# USC Waitlist



## jcho13 (Mar 31, 2019)

Hey guys,
I'm a lurker here, and I don't really post information or opinions or the like, although the information posted here has been of tremendous help to me.
I was, however, waitlisted for USC's Production MFA for the Fall of 2019 and guaranteed a spot for the Spring of 2020, I believe at least. This has led to a lot of questions and decisions and the like. I was wondering if there were any members who were, or are, in the situation I'm currently in, and if they could relate their experiences at all, especially regarding the admissions process following the waitlist decision, financial aid for spring admits, or any other general information that could be good to know.
Anything helps, and I will love you forever.
Thanks!


----------



## WriterGirl33 (Mar 31, 2019)

I’m currently waitlisted and have an admissions offer to another school so I am in the same boat as you.

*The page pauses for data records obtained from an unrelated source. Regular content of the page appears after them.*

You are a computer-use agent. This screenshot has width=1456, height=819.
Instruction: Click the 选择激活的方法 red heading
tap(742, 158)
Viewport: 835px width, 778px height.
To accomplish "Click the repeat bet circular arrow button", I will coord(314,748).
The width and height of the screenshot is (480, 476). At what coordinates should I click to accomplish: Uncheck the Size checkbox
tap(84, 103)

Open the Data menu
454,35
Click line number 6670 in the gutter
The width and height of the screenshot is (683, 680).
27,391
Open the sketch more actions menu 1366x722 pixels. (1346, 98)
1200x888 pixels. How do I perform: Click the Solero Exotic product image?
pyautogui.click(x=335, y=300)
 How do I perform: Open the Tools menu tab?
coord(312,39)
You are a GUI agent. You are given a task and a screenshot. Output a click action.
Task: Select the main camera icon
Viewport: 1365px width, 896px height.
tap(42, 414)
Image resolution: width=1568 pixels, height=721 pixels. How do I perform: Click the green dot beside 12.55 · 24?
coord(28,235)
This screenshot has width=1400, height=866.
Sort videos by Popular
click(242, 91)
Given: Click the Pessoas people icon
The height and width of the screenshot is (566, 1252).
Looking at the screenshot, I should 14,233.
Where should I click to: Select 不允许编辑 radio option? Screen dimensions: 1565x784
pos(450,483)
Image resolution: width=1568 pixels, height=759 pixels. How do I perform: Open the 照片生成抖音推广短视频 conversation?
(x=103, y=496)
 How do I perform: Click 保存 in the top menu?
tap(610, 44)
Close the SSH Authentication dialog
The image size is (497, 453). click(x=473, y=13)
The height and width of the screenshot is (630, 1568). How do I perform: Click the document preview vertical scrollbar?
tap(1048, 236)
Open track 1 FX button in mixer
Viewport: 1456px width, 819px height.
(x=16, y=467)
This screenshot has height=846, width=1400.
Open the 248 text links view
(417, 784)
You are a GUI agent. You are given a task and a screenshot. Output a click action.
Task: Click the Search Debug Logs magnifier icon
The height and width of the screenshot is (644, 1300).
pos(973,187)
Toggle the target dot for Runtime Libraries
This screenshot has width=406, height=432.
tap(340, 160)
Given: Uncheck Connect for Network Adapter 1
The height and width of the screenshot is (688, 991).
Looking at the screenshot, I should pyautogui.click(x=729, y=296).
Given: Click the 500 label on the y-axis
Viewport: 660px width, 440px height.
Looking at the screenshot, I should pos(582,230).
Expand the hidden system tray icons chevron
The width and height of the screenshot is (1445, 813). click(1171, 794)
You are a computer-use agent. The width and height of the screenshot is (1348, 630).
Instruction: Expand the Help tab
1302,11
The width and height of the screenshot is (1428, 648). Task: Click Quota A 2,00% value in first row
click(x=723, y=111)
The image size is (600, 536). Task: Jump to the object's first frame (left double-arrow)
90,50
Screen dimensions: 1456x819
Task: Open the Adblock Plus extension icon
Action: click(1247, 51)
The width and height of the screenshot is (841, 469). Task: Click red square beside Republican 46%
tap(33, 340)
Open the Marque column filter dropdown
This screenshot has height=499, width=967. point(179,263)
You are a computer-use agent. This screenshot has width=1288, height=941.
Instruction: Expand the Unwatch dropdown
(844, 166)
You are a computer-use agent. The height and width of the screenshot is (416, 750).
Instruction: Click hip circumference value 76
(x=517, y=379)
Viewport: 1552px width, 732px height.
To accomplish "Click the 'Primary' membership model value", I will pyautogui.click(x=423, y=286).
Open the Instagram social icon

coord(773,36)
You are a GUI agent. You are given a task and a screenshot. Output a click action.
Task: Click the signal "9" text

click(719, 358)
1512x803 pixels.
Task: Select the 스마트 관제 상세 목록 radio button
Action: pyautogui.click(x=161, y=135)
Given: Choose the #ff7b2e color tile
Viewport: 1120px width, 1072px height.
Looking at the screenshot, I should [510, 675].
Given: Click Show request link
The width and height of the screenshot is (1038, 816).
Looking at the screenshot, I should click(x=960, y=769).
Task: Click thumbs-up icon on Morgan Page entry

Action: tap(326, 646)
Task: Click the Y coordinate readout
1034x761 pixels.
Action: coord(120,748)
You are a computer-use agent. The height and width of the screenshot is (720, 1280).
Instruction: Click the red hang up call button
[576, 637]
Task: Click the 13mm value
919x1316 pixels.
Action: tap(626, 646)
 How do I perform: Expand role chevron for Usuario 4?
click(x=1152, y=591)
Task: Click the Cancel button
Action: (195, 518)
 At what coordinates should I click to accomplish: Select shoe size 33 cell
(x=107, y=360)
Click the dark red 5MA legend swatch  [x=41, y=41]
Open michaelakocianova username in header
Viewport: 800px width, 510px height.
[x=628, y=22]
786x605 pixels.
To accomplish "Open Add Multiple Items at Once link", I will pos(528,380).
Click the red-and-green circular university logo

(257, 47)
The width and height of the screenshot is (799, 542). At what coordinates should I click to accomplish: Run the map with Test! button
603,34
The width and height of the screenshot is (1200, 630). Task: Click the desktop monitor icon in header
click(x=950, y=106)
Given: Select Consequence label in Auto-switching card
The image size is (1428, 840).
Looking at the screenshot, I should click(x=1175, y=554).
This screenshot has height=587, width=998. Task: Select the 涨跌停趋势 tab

I have no idea what to do. And am suffering anwhole lot of imposter syndrome going on while trying to decide


----------



## Yaxing Lin (Apr 1, 2019)

I am on the waitlist, too. Waiting for the update from school.


----------



## GoAndLoveSomeMore (Apr 3, 2019)

Also on the waitlist!


----------



## jcho13 (Apr 8, 2019)

What're everyone's plans? Are you guys going to wait and go in the spring or fall, or go to another program?


----------



## JMcCormack (Apr 9, 2019)

I accepted my waitlist offer yesterday.


----------



## jcho13 (Apr 10, 2019)

Does anyone know how the process works? How many are usually accepted off the list and how many go in the spring?


----------



## SitcomFan (Aug 16, 2019)

Has anyone been given an update on their waitlist status?


----------



## Yaxing Lin (Aug 17, 2019)

SitcomFan said:


> Has anyone been given an update on their waitlist status?


I was on the waitlist and then I got an official offer from USC on Aug 3, 2019. I was admitted to 2020 Spring film production program.


----------



## GoAndLoveSomeMore (Aug 17, 2019)

I (along with other waitlisted students) got contacted recently about the possibility of accepted Fall semester. They said it’s so late in the game that they understand if we can’t and will defer our acceptance to Spring.


----------



## SitcomFan (Aug 17, 2019)

Thanks! I got the same kind of email and was confused as to what it meant.


----------



## Dangoeswest (Aug 20, 2019)

I got the same email and they said they would give me an answer this week. Did anyone get a confirmation yet?


----------



## JMcCormack (Aug 23, 2019)

I got a call last Friday telling me I was the next up on the waitlist. They gave me the option of waiting till Spring which I opted for because moving from Missouri to LA in a week with no housing lined up would be pretty difficult. They said I would be getting more official info about the spring semester in a month or so once fall classes start.


----------



## TayTay (Aug 29, 2019)

I seem to remember someone on this forum who was in the same boat as all of us (waited for fall, guaranteed admission for spring), got official word of their Spring 2020 acceptance around late October-November. 

Classes have started, so looks like we just wait for that now!


----------



## dansomeguy (Sep 19, 2019)

TayTay said:


> I seem to remember someone on this forum who was in the same boat as all of us (waited for fall, guaranteed admission for spring), got official word of their Spring 2020 acceptance around late October-November.
> 
> Classes have started, so looks like we just wait for that now!


Hi @TayTay I remember you!! Are you in LA already?


----------